優れてる劣ってるではなくて、たぶん環境が全然違うんだろうなと。

NHKの『アナザーストーリー』という番組で冬ソナについて考察している回があったんだけど、冬ソナの話にとどまらず、韓国のコンテンツ産業がどうしてこんなに伸びたかというところまでつっこんでいて、見ごたえがあった。

キム・デジュン大統領時代(90年代の終わり)に、政府主導で映像産業に力を入れて、法律を作ったり、大学を作ったり、制作会社への融資なんかも優遇したらしい。制作会社は一気に増えて、切磋琢磨する。それから20年弱、韓国のコンテンツ産業は本当に強いなあと思う。

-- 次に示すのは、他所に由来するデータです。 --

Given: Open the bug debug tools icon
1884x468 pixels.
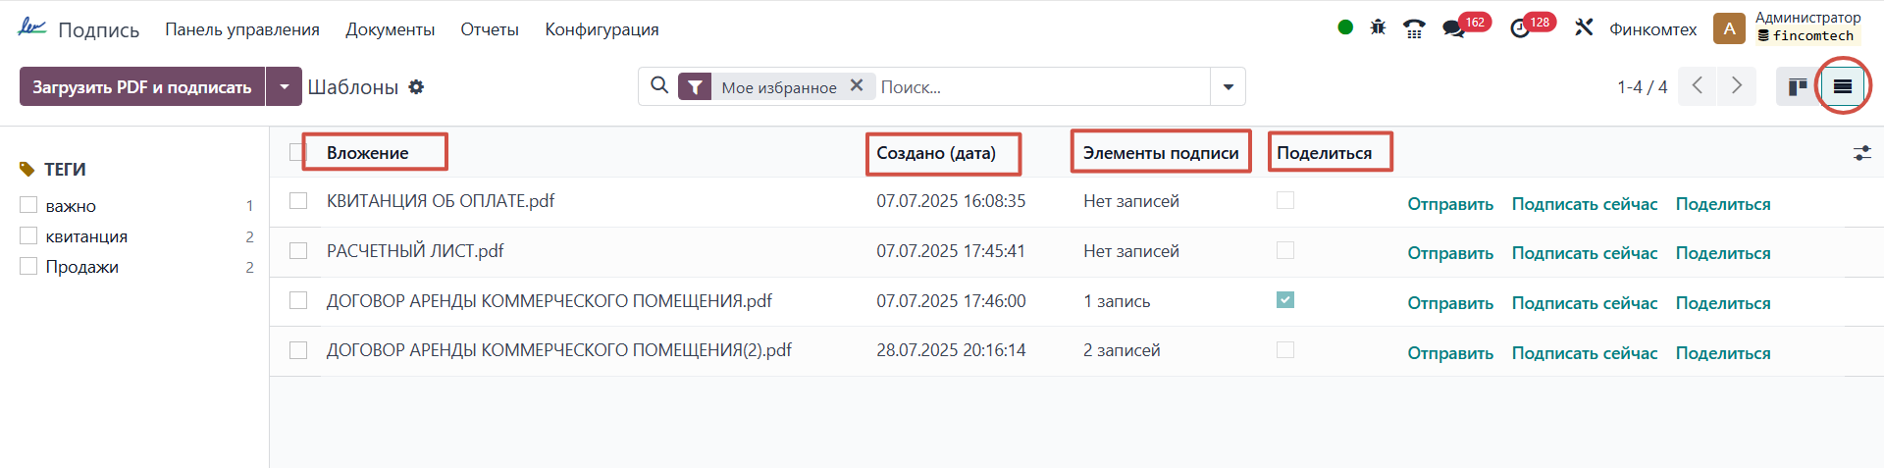Looking at the screenshot, I should click(x=1378, y=27).
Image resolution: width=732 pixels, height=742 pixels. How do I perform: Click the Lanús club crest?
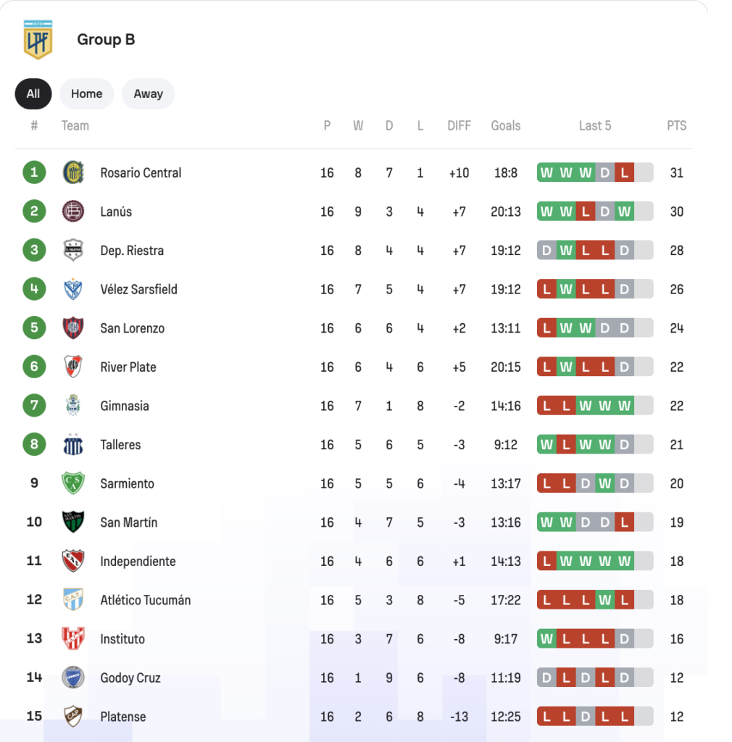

見る側も鍛えられてるんだろうなと。日本だったら、視聴者置いてけぼりだろうっていうテンポや、わかりやすさに媚びない脚本、結構頭フル回転でみるようなドラマ、映画も多い。あと、役者さんが大学で演劇を学んだ人が多い印象がある。セオリーが頭に入っている方が、多いのかなと。日本はわりと「憑依型」みたいに言われる人が多いと思うのだけど。繰り返しますが良し悪しではなくて、隣の国だけど、本当にスタンスが違うなあということです。

 

まとまりませんね。全然。でも、先月は『哭声』今月は『お嬢さん』と濃厚な韓国映画をこんな田舎でも見られたので、脳が覚醒しました。ありがとうございます。